The researchers used computer modeling to test how the coronavirus uses its spike proteins, which protrude from the surface of the virus, to infiltrate the cells of different animals. The main point of entry on a cell's surface is the ACE2 receptor, which binds with the spike protein through a lock-and-key mechanism. There are many different variants of ACE2 within human populations and across different species.
Variants of the ACE2 receptor in humans followed by ferrets, cats, dogs and civets have the highest binding affinities to the viral spike protein, while mice, rats, chicken and ducks have poor binding energy.
However, binding affinity is not enough on its own to gage a cell's susceptibility to infection. The researchers also tested the different species' 'codon adaptation index'—which is how efficient the coronavirus is at commandeering a cell's machinery once it has entered. The more efficient the process, the better the coronavirus can create the proteins it needs to replicate.
Humans, chickens and ducks have the highest codon adaptation index, while the other species are worse adapted.
Considering both binding affinity and the codon adaptation index, the researchers conclude that humans, followed by ferrets, cats, civets and dogs are the most susceptible animals to infection by coronavirus.
They also found that different human variants of ACE2 showed differences in stability and binding to the spike protein, a sensitivity that may underlie why some people suffer from severe COVID-19 symptoms.

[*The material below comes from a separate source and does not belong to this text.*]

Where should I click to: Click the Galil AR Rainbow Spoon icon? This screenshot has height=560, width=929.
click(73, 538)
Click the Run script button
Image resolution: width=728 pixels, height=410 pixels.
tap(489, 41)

"We have identified mutations on the S-protein that dramatically reduces the capacity of SARS-CoV-2 to enter into the cell, protecting the host from catching COVID-19," says Javier Delgado, researcher at the CRG and first author of the study. "We are now engineering mini-proteins from the human ACE2 protein to 'distract' the attention of the virus from entering cells and block an infection. Should new mutations of the viral spike protein arise, we could engineer new variants to block them."
Understanding SARS-CoV-2 infectivity across different species can better inform public health measures, helping reduce human contact with other susceptible animals and avoiding the potential prolongment of the COVID-19 pandemic.